Ses quelques alliés syriens progressistes sont éliminés par le régime et les djihadistes. Il devrait les accueillir pour sauver leurs vies et leurs valeurs.
Ce qu'il va faire ? Il va continuer de se fâcher avec l'Arabie saoudite au sujet de l'extrémisme sunnite, il se fera manipuler par quelques factions de la guerre civile, il est probable qu'il ne soutiendra jamais assez les Kurdes pour les beaux yeux de l'hypocrite Erdogan, qui sert la soupe aux djihadistes d'Al-Qaeda et à l'extrémisme sunnite. L'Europe accueillera des réfugiés mais jamais assez pour que les Orientaux lui en soient reconnaissants. Orientaux et Occidentaux continueront de s'accorder sur son unique culpabilité dans la guerre civile syrienne, ce qui dédouanera les Syriens de considérer leur seules, principales et essentielles responsabilités.
Artigas a écrit:
Car apaisé la Syrien c'est réglé une partie des graves problèmes qui touchent aujourd'hui le Moyen-Orient.
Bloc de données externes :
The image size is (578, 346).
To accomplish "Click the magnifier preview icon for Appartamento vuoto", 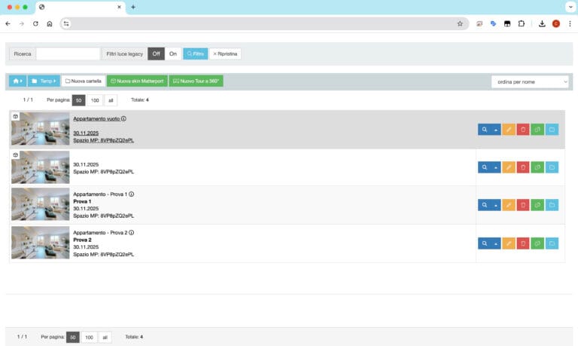I will (484, 130).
L'Orient n'a qu'un seul problème, c'est la lutte du conservatisme musulman et des valeurs tribales bédouines qu'il entretient contre la révolution libérale, qui a maté bien d'autres réactions autrement plus puissantes.
Artigas a écrit:
Et l'Occident a un rôle positif a joué plus que jamais sans tomber dans la complaisance envers certains régimes.
L'Occident ne voit pas plus loin que l'Arabie saoudite, et même s'il le tente, Erdogan bouche le dernier angle libre.